(December 16, 2013 at 8:36 pm)Polaris Wrote: Not talking from a medical perspective where the life of the mother/unborn child is in danger, I can't justify standing against both war and death sentences yet turn around and support abortions.
Do you support a person's right to defend themselves if they come under an attack?
The best analogy I've heard on the bodily rights argument is this: You choose to work in a psychiatric hospital knowing that there are patients in that hospital that suffer from violent tendencies and that you might become the target of their violent aggressions. One day a patient attacks you. Do you have a right to defend yourself from that attack? Or do you have to curl up in a ball and let them kick the shit out of you because you consented to working in an environment knowing that being the victim of a violent assault was a possibility?
Consenting to working in the psychiatric hospital is equivalent to consenting to sex. Being attacked by the patient is equivalent to getting pregnant.
No woman should be forced to endure the risks of pregnancy against her will (getting the shit beaten out of her by the patient) because she consented to having sex (or working in that hospital).

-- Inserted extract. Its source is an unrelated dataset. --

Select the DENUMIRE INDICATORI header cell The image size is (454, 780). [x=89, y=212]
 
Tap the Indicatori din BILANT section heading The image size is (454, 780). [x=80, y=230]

And pregnancy is very risky. It is inherently risky. You cannot divorce the medical repercussions of pregnancy from the argument because every pregnancy, EVERY SINGLE PREGNANCY, puts the mother's life and health at risk:
http://www.cdc.gov/reproductivehealth/ma...ations.htm
[I am listing the complications here, go to the link above for more information on these risks]
CDC.gov's list of pregnancy complications Wrote:The following are some common maternal health conditions or problems a woman may experience during pregnancy—
Anemia
UTIs
Mental Health Conditions
Hypertension
Gestational Diabetes Mellitus
Obesity and weight gain
Hyperemesis Gravidarum
http://www.thelizlibrary.org/site-index/...iz/004.htm
The Liz Library Wrote:What women are "at risk" for complications?
ALL of them.
Every minute of every day, somewhere in the world, most often in a developing nation, a woman dies from complications related to
pregnancy or childbirth.
And that's just talking about the immediate physical repercussions.
Below is a partial list of the physical effects and risks of pregnancy. This list does not include the many non-physical effects and risks a woman faces in reproducing, such as the economic investment of work interruptions from pregnancy and breastfeeding, or time lost from career and other opportunity costs involved in pregnancy and later child rearing (mothers comprise 90+% of primary parents), or the emotional trauma of problem pregnancies, or the numerous economic and lifestyle repercussions that pregnancy and motherhood will have on the remainder of a mother's life.
This page was written in response to the popular, but mother-denigrating and nonsensical notion that, absent a substantial investment of some other sort, i.e. absent committed emotional and financial support of the mother of his child through pregnancy and beyond, and a familial relationship with both of them in fact, a "father" is, without anything more, a father, let alone an "equal parent."
We have been culturally conditioned to accept some incredible and false ideas. But it is offensive to assert that pregnancy impacts men in any way equivalent to its impact on women; that fathers and mothers have comparable experiences or feelings in connection with pregnancy or their babies; that nonresident unwed fathers, based on DNA, ipso facto "should" have "rights;" that, from the standpoint of family laws or women's choices regarding abortion, pregnancy should be viewed as nothing more than an "inconvenience"; or that the riskiest "jobs" in this world all are performed by men. (Compare the percentages of women carrying the scars of pregnancy with the percentages of men who carry the scars of battle.)
Normal, frequent or expectable temporary side effects of pregnancy:
Normal, expectable, or frequent PERMANENT side effects of pregnancy:
Occasional complications and side effects:
Less common (but serious) complications:
More permanent side effects:
Care for more? How about these factoids?
The Liz Library some more Wrote:
Abortion is not like the death sentence. With the death sentence no one else's life is necessarily at risk based on whether that inmate lives or dies. With pregnancy, the mother's life is ALWAYS at risk regardless of whether she gives birth to a live baby or a stillborn.
In a way, though, abortion is a little like war, only not in the way you are thinking, Polaris, because the baby is the aggressor, and the mother has every right to defend herself from that aggressor.
A woman should have the right to terminate a pregnancy if she is unwilling to accept the risks of pregnancy and regardless of whether she was a consenting sexual partner or not.
Is abortion regrettable? Yes.
Do I wish that it didn't have to happen? Absolutely. In a perfect world every pregnancy would be wanted and every woman who didn't want to become pregnant would never have to worry about that possibility.
Do I think it's right to conscript women into enduring a pregnancy against their will? Absolutely not.
So regardless of whether I think abortion is right or wrong or sad or regrettable or anything else, and regardless of how I feel about war or the capital punishment, I have to be pro-choice because I think it's wrong to force someone to endure something that they don't consent to.
Teenaged X-Files obsession + Bermuda Triangle episode + Self-led school research project = Atheist.